▶ Passage provided
::::

Illustration of three general ways in which an object can change its fractal dimension. Example shows a triangle sine wave changing its (A) frequency, (B) amplitude, and (C) shape. Both (B) and (C) lead to a volume change whereas (A) does not.

The above fundamental physical arguments support the notion that VTCs by way of contraction must participate in the pressure–volume work done as they clearly change their size throughout the cardiac cycle. These changes are more clearly shown in Video S1. These small-scale features are essentially small blood-containing cavities along the inner surface of the left ventricle. As the VTCs contract, these pockets flatten out thus expelling the blood that they once contained, as shown by the reduction in fractal dimension in Figure 6. In the absence of VTCs the entire ejection must be accounted for by the overall translation of the ventricular walls. As seen in Figure 5, wall translation occurs simultaneously with the flattening of VTCs. Figure 6 also shows that the VTCs remain flattened through late diastole.

::::

▶ Dataset content

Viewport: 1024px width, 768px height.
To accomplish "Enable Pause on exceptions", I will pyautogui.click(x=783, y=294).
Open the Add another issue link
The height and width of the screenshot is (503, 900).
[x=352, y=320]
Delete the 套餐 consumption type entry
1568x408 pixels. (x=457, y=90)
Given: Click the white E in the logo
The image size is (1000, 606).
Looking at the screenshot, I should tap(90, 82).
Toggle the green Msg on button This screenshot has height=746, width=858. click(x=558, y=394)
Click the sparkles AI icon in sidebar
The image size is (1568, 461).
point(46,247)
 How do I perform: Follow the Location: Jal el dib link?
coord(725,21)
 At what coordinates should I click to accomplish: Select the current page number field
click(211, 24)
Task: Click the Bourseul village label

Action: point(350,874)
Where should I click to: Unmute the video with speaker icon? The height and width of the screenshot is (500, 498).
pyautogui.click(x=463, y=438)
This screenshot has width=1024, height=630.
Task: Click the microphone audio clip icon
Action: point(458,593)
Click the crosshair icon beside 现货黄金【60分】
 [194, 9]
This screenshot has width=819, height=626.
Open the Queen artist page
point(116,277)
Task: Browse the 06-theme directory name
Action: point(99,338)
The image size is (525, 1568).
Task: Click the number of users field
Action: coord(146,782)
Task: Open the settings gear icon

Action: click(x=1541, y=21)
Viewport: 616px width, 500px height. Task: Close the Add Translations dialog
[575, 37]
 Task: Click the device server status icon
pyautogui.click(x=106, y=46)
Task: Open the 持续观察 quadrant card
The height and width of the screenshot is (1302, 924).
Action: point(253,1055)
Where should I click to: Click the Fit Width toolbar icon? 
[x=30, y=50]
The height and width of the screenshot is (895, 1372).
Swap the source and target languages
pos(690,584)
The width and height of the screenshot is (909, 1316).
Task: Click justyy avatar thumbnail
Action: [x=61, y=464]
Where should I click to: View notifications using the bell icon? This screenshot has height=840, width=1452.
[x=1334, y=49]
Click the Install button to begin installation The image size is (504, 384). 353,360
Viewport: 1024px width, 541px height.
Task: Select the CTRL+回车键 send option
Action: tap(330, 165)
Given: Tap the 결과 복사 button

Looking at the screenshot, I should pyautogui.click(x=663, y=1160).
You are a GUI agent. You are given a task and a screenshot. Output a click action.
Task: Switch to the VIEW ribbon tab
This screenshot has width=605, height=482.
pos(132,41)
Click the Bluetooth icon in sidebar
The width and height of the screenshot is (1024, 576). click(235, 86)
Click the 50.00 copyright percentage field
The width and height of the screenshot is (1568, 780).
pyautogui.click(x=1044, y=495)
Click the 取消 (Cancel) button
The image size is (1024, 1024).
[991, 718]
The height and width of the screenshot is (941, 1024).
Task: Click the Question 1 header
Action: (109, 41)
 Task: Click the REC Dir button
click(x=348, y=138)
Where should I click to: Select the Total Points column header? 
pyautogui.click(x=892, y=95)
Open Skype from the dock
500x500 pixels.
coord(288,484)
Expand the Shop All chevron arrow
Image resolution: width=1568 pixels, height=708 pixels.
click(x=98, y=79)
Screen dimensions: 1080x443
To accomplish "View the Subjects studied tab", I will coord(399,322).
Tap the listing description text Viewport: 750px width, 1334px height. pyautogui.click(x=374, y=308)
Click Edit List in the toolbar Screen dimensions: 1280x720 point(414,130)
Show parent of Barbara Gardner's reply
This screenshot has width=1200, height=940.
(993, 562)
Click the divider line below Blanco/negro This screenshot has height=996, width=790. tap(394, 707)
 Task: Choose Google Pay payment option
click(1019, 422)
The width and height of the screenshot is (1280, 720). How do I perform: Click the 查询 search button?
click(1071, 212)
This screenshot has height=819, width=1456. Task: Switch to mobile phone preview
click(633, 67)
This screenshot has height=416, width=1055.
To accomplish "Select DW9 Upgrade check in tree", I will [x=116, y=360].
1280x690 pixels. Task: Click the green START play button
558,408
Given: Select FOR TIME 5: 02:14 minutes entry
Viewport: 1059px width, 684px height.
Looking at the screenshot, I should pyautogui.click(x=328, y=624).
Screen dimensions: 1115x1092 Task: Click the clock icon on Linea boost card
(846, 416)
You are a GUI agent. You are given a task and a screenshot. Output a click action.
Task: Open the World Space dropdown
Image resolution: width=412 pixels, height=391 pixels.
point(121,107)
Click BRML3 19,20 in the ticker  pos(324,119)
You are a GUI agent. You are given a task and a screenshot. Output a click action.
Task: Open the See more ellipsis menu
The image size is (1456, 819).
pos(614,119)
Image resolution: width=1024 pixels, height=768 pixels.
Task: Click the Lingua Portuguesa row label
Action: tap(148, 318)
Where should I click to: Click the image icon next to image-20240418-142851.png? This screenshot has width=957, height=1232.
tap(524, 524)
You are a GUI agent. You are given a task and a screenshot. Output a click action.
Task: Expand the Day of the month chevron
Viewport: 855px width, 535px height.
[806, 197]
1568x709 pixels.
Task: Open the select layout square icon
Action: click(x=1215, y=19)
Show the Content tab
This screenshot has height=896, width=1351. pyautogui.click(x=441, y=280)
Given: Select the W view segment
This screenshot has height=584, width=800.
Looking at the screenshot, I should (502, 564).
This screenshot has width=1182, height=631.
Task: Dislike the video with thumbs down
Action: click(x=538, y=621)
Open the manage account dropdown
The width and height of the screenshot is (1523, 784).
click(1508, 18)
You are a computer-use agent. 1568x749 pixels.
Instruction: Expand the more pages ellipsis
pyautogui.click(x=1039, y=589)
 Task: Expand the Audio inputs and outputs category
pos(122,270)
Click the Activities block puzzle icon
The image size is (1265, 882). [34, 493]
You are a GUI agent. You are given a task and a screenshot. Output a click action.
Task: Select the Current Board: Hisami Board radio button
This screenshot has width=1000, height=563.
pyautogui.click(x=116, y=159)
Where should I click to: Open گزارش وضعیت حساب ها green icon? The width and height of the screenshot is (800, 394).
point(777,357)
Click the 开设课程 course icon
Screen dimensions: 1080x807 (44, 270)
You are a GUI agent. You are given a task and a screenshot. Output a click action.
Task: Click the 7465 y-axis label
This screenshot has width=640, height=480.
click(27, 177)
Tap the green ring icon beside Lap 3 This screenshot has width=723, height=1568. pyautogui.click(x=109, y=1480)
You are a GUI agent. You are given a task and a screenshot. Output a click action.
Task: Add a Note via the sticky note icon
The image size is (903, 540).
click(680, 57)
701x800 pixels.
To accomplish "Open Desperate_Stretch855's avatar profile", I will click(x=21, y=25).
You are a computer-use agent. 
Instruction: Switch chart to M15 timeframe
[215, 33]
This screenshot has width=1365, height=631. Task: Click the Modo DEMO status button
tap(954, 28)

::::

▶ Requirement 1
In the passage on VTCs in the left ventricle, which of the three sine wave changes does not lead to a volume change?
▶ Requirement 2
In the passage on VTCs in the left ventricle, shorten the paragraph that begins "The above fundamental physical arguments" into a bulleted list that keeps its main facts.
▶ Requirement 3
Resume the passage on VTCs in the left ventricle from its last sentence.
Nothing in the material is needed here.

▶ Expected output 1
The change in frequency (A) does not lead to a volume change.

▶ Expected output 2
- Physical arguments indicate that VTCs, by contracting, take part in the pressure–volume work, since their size clearly changes over the cardiac cycle (shown more clearly in Video S1).
- VTCs are small blood-containing cavities along the inner surface of the left ventricle.
- When VTCs contract, these pockets flatten and expel their blood, which appears as the drop in fractal dimension in Figure 6.
- Without VTCs, the entire ejection would have to come from the overall translation of the ventricular walls.
- Figure 5 shows that wall translation happens at the same time as the VTCs flatten.
- Figure 6 shows that the VTCs stay flattened through late diastole.

▶ Expected output 3
These combined methods of blood displacement, via “squeezing pockets” and wall translation could help overall ventricular function in a manner similar to the way a mechanical transmission system operates. In the case of the transmission, large forces are initially needed to initiate movement, and this is accomplished at the expense of displacement (this is the concept of mechanical leverage). However, with the gain of momentum, the gear ratio can be shifted in order to yield larger displacement without the need for such large forces. The observations presented here are very similar. Systolic ejection of blood appears to be achieved by changing the small-scale geometric features to minimize mechanical effort. The Law of Laplace states that, to develop a certain pressure inside the ventricle, less muscular tension is required for a region of high curvature as opposed to one of low curvature (Burton 1957). As the inner curvature of cavities formed by VTC are large, the relative mechanical forces in the tangential direction need not be great to develop a significant fluid pressure within the cavities thus reducing the effort to initial ejection, which is analogous to starting in a small gear. Once this has occurred, the ventricular walls can then move inward in order to expel the rest of the blood contained in the ventricle, a process corresponding to a higher gear in the mechanical transmission example. During diastole, however, there is no contribution to mechanical effort through this physical mechanism. Therefore, we do not see the VTC projections reappear until late diastole. Thus, VTCs help by providing more leverage at the initiation of ejection.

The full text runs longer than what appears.